In [None]:
import gc
import os
import cv2
import sys
import json
import time
import timm
import torch
import random
import sklearn.metrics
import matplotlib.pyplot as plt

from PIL import Image
from pathlib import Path
from functools import partial
from contextlib import contextmanager

import numpy as np
import scipy as sp
import pandas as pd
import torch.nn as nn
import torch.nn.functional as F
from torch import linalg
from pytorch_metric_learning.losses import ArcFaceLoss

from torch.optim import Adam, SGD, AdamW
from torch.optim.lr_scheduler import CosineAnnealingLR
from torch.utils.data import DataLoader, Dataset
from albumentations import Compose, Normalize, Resize
from albumentations.pytorch import ToTensorV2

from tqdm.notebook import tqdm

os.environ["CUDA_DEVICE_ORDER"]="PCI_BUS_ID"
os.environ["CUDA_VISIBLE_DEVICES"]="1"
device = torch.device('cuda' if torch.cuda.is_available() else 'cpu')
device

In [None]:
train_metadata = pd.read_csv("/DATA/asaginbaev/DF20M/DF20M-train_metadata_PROD.csv")
print(len(train_metadata))

test_metadata = pd.read_csv("/DATA/asaginbaev/DF20M/DF20M-public_test_metadata_PROD.csv")
print(len(test_metadata))

In [None]:
train_metadata['image_path'] = train_metadata.apply(lambda x: '/DATA/asaginbaev/DF20M/DF20M/' + x['image_path'].split('.')[0] + '.JPG', axis=1)
test_metadata['image_path'] = test_metadata.apply(lambda x: '/DATA/asaginbaev/DF20M/DF20M/' + x['image_path'].split('.')[0] + '.JPG', axis=1)

train_metadata.head()

### Обычный датасет

In [None]:
N_CLASSES = len(train_metadata['class_id'].unique())
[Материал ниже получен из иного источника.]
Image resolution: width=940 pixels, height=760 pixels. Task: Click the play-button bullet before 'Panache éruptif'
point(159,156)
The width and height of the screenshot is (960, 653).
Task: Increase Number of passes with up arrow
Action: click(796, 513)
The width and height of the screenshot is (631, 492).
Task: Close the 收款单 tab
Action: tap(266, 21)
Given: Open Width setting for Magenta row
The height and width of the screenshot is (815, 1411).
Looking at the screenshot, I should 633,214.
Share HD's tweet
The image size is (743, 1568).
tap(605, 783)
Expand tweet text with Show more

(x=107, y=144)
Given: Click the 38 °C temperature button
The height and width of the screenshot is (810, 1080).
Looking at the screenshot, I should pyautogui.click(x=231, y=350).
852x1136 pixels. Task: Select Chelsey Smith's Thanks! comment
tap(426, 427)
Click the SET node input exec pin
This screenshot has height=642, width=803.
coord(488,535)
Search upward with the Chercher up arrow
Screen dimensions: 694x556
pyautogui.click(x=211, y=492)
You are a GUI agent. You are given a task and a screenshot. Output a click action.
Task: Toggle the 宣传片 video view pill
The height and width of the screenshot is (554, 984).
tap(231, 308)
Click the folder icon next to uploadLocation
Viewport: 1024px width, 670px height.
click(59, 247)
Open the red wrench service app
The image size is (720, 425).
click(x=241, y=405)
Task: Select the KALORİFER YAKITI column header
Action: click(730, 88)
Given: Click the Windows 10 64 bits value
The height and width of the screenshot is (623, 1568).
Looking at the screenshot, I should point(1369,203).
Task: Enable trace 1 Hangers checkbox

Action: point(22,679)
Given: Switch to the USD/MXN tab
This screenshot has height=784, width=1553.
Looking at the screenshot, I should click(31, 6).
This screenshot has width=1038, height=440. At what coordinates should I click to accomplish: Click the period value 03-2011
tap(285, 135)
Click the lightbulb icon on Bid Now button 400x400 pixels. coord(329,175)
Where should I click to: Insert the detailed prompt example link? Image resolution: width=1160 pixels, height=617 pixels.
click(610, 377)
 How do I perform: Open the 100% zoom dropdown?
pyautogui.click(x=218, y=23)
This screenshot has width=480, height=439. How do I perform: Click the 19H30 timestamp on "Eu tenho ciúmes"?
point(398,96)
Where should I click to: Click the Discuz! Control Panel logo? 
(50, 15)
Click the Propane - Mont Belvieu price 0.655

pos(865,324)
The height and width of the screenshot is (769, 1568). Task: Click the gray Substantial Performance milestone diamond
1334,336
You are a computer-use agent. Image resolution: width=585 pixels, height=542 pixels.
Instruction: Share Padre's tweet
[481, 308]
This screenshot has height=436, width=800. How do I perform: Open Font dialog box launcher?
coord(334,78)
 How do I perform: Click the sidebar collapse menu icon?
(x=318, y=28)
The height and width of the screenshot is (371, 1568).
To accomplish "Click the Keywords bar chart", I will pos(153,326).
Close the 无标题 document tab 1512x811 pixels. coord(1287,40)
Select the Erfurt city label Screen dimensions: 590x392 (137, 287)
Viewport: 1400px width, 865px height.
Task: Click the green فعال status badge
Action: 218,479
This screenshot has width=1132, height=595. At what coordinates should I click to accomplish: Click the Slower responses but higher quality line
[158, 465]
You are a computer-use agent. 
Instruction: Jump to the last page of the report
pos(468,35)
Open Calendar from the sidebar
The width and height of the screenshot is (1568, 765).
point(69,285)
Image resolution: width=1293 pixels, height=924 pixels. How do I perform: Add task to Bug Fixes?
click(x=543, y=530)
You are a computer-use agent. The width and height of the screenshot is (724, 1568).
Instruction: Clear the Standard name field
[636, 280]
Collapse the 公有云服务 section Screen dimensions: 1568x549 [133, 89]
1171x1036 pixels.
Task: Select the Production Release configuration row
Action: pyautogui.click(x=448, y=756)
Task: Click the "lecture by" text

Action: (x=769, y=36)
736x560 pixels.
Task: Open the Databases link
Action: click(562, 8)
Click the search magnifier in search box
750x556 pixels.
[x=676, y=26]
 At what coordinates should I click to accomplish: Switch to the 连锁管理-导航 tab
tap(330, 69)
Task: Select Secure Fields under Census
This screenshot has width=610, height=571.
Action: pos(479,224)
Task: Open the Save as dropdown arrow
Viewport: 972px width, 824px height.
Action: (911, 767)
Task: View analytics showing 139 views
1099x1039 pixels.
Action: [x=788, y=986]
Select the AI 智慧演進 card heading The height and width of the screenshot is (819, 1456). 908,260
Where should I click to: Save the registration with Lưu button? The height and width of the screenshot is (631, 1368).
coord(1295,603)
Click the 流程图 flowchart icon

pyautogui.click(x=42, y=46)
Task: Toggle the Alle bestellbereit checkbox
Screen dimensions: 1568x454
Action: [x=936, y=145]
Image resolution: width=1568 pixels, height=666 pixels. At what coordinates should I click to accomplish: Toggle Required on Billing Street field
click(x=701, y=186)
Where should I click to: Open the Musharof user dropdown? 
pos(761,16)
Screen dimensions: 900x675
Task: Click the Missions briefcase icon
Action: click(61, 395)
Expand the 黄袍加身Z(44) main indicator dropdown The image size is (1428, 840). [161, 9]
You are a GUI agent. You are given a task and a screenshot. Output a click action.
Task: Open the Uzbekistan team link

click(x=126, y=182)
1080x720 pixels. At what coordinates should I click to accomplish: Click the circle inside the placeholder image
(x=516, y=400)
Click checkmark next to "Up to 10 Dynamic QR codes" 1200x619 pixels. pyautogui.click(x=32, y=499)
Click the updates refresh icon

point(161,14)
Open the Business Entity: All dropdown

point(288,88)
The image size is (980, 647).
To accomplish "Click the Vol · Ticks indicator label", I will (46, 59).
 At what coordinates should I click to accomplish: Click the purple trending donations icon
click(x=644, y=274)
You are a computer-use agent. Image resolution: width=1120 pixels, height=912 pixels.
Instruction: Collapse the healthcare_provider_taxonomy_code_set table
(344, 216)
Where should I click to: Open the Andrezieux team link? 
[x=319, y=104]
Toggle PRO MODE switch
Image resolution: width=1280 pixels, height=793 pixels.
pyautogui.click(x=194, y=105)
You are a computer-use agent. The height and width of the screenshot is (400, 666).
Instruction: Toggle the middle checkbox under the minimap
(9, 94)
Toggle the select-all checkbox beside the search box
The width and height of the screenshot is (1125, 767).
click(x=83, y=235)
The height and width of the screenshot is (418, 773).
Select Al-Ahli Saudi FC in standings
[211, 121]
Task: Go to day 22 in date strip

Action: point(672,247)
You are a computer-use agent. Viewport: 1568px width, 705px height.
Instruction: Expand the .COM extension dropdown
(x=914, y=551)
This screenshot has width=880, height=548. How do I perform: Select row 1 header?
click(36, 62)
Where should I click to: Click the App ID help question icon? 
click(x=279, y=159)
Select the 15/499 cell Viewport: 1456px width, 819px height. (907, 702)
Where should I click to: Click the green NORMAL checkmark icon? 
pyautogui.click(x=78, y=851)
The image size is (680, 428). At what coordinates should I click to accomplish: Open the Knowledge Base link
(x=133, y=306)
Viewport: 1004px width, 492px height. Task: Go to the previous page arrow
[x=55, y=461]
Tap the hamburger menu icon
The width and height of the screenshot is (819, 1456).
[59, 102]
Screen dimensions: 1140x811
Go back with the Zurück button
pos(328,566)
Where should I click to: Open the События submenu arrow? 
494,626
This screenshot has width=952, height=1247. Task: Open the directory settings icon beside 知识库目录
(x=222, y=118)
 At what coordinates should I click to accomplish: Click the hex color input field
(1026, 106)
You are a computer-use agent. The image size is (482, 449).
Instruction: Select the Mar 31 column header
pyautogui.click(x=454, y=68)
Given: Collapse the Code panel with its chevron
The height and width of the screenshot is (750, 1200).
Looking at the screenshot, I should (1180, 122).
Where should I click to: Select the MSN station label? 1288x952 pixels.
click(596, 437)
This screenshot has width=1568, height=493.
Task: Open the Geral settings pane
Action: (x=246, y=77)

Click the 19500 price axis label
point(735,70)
class TrainDataset(Dataset):
    def __init__(self, df, transform=None):
        self.df = df
        self.transform = transform
        
    def __len__(self):
        return len(self.df)

    def __getitem__(self, idx):
        file_path = self.df['image_path'].values[idx]
        label = self.df['class_id'].values[idx]
        image = cv2.imread(file_path)
        
        try:
            image = cv2.cvtColor(image, cv2.COLOR_BGR2RGB)
        except:
            print(file_path)

        if self.transform:
            augmented = self.transform(image=image)
            image = augmented['image']
        
        return image, label

### Датасет для triplet-loss обучения

С вероятностью 0.25 в качестве негативного выбирается простой пример, т.е. из произвольного другого класса, с вероятностью 0.75- тяжелый, т.е. из того же рода, но другого вида

In [None]:
N_CLASSES = len(train_metadata['class_id'].unique())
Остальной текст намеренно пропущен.